Bloomberg reported in 2018 that Sayman was working on a social gaming firm while at Google, called Arcade.

Now 24, Sayman wants to return his first love: Gaming. He will join the firm as a senior product manager for social, working with product and operations VP Matt Kaufman and senior director of product, social, Morgan Tucker.

"Roblox as a gaming platform is looking to bring me onboard to help build out the future of social on its platform," Sayman told Business Insider.

girl plays roblox
Alice Wilkinson (7) adds a face mask to her character on the game 'Roblox' at her home in Manchester, as the spread of the coronavirus disease (COVID-19) continues, Manchester, Britain, April 5, 2020. Source: Phil Noble/Reuters

Roblox does boast some social tools, Sayman said, but his goal is to help boost their usage for educational and creative purposes.

At Facebook, Sayman "was one of the people at the company that worked heavily with the executive team to build out an understanding of Snapchat, Stories, and what we could build there to tackle a shift in Facebook's content production, and consumption on apps like WhatsApp and Instagram."

This understanding of how young people operate on social media, plus his childhood love of social games, is why he's joining Roblox.

"I got my start by playing Club Penguin, it helped me learn to express myself and become who I became," he continued. "I learned to program ... I was shy at school, and found it harder to make friends at school, so from there I started building games as a kid.

"I see an opportunity in the intersection of these two things - to have a product where people can express themselves and have fun. It's also a bit of my own personal mission, to help other kids have that same opportunity."

Roblox was founded in the US in 2006 by CEO David Baszucki, and the late Erik Cassel. The gaming platform has been quietly growing in popularity and has been supercharged by the pandemic, boasting 31 million daily active users in September this year.

Unlike titles like "Fortnite" Roblox is not itself a game, but a collection of millions of child-friendly games created by its community of developers. The platform itself is free, but offers a paid virtual currency called Robux.

The firm filed for IPO in November, revealing revenue growing 68% to $589 million in the nine months to September 30. Its net loss also grew to $203 million over the same period, from $46 million the prior year.

However, Roblox has delayed its IPO to 2021 after seeing first-day trading spikes for the Airbnb and DoorDash floats this month.

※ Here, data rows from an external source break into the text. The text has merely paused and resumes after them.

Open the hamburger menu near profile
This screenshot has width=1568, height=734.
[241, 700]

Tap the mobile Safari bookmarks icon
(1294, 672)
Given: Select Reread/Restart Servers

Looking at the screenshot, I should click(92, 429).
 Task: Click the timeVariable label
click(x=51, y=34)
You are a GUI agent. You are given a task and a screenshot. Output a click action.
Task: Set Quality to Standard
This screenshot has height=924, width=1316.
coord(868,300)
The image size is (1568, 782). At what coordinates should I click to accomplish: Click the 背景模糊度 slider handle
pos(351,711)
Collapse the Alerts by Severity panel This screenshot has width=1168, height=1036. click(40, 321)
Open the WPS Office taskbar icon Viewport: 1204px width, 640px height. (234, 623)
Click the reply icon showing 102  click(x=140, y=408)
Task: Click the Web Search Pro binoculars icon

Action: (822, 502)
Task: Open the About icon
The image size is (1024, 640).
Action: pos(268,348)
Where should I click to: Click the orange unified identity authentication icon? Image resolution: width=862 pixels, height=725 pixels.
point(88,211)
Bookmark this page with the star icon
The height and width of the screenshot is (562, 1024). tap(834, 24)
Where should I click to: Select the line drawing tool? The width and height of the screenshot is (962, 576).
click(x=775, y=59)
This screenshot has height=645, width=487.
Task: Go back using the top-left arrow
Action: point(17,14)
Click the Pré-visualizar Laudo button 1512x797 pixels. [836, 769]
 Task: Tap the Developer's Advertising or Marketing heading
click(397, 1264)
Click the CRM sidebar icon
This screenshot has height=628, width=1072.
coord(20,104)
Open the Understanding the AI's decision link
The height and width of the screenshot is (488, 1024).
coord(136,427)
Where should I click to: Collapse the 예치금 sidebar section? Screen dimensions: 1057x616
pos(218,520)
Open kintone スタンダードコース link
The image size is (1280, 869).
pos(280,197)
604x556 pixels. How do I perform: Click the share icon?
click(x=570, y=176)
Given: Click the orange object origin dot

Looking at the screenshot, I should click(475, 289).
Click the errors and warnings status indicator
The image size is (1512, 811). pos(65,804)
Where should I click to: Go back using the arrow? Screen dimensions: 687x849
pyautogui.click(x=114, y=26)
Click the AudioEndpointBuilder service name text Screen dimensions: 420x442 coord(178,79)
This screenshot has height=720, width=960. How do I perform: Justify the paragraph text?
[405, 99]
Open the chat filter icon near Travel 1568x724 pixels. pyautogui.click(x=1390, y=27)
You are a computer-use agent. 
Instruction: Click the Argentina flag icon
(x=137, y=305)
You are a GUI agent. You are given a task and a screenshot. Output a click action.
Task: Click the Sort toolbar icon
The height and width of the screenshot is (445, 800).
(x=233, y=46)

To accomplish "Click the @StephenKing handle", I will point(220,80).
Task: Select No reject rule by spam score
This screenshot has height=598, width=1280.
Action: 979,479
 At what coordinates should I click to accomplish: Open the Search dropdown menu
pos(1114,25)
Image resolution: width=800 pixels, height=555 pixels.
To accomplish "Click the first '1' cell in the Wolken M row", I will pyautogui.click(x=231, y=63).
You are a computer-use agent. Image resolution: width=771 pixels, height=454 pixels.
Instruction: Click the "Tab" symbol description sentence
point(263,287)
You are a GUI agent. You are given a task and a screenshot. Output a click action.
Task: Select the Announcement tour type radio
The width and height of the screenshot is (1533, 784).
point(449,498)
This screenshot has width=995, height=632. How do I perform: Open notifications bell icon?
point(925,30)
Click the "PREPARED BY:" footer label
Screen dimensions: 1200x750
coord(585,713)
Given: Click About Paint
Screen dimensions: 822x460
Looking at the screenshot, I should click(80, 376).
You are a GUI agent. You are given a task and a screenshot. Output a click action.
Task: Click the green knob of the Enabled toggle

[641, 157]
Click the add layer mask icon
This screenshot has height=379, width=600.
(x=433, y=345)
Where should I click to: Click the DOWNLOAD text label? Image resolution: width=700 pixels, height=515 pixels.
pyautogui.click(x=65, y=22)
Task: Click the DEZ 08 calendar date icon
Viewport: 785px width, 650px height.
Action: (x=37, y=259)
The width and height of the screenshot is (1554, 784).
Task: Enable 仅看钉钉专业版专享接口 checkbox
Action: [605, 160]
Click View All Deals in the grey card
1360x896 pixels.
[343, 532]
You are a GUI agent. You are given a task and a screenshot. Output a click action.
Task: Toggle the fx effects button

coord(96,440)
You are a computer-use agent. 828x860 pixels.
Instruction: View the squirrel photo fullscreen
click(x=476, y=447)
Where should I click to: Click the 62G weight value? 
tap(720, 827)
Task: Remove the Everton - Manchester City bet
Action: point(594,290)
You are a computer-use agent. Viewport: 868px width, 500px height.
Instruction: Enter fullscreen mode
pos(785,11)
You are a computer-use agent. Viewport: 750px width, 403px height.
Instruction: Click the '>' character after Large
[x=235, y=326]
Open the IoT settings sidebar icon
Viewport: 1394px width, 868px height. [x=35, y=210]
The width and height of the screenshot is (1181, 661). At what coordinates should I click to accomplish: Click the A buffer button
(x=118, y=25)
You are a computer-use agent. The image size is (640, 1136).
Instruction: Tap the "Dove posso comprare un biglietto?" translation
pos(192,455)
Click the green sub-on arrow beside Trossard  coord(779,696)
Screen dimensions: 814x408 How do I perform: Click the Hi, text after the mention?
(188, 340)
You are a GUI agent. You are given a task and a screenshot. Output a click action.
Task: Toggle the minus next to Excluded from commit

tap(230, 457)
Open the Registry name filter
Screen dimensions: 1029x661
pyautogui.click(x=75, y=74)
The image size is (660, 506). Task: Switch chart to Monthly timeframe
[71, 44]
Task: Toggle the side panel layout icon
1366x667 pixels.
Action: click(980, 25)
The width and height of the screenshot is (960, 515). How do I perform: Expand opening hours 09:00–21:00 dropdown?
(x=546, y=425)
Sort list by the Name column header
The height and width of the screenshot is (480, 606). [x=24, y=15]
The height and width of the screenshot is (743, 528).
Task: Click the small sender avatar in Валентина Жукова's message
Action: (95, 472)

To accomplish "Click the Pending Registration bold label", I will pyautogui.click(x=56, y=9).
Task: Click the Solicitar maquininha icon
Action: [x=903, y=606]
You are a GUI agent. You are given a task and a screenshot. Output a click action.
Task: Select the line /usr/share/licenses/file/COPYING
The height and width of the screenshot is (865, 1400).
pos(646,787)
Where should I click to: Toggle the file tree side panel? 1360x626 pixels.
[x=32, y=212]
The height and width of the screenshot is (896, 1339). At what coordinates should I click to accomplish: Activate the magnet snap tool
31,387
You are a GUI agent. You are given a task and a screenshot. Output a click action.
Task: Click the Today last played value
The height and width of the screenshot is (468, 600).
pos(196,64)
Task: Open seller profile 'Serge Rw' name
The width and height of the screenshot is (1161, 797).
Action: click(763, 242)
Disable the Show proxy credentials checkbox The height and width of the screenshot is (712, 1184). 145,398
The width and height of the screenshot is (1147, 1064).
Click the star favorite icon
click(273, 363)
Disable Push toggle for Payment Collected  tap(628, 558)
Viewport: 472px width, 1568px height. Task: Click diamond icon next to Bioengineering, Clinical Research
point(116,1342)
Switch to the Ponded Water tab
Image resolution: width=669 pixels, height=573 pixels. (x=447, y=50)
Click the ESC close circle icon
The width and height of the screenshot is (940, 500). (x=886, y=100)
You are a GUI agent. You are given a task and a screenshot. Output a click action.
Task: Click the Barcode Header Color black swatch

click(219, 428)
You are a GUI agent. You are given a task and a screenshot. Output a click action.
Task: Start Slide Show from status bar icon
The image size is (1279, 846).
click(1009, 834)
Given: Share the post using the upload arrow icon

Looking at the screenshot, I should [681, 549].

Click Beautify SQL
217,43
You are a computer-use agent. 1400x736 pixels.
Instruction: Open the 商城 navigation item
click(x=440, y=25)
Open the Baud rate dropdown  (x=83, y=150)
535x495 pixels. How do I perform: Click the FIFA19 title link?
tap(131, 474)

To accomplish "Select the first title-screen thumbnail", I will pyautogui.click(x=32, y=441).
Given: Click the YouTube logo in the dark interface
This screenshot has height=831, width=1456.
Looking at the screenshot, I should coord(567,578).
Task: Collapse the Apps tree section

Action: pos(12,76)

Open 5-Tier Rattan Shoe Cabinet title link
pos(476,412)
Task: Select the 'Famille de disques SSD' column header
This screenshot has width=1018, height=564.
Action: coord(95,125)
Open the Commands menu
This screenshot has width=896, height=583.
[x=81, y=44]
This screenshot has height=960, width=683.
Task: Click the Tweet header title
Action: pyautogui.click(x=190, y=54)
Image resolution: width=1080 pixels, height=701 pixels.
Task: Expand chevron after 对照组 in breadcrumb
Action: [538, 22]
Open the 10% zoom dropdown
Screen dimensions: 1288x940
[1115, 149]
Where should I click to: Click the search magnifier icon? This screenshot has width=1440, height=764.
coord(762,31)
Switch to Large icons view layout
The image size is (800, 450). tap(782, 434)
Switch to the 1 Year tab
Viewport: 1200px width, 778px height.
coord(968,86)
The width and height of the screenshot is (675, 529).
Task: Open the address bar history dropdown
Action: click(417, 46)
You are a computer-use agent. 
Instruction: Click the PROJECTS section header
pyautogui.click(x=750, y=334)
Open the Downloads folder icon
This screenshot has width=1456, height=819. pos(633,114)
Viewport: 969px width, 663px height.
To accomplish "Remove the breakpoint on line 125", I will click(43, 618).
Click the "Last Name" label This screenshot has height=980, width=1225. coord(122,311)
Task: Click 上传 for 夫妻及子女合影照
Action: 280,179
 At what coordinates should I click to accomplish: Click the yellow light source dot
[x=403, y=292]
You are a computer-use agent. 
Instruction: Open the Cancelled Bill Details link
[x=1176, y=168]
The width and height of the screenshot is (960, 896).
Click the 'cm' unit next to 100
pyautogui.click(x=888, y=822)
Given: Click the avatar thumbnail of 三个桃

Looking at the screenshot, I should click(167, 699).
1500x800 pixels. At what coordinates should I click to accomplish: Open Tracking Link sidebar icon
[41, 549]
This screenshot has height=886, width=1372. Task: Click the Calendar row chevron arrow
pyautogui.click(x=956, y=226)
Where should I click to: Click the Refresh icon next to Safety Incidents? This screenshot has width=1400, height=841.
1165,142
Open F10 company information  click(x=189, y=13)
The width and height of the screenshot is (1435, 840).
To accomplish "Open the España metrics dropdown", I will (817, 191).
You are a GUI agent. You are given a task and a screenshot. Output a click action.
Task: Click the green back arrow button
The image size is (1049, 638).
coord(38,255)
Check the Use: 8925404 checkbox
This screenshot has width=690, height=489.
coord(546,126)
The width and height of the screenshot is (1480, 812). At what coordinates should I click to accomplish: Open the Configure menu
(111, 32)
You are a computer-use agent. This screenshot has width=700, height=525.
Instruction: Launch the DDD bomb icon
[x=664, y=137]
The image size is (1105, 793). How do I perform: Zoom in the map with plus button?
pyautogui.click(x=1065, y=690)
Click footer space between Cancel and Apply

Roblox has flown somewhat under the media radar. Sayman said he cottoned onto the importance of the company during a visit to a theme park in Orlando with his sister ("I love theme parks") and noticing all the kids were playing Roblox games.

"Every kid had it on their phone," he said. "I remember leaving the park and thinking, 'What is this, how is this happening here at this scale.' Does anyone in Silicon Valley know what this is?"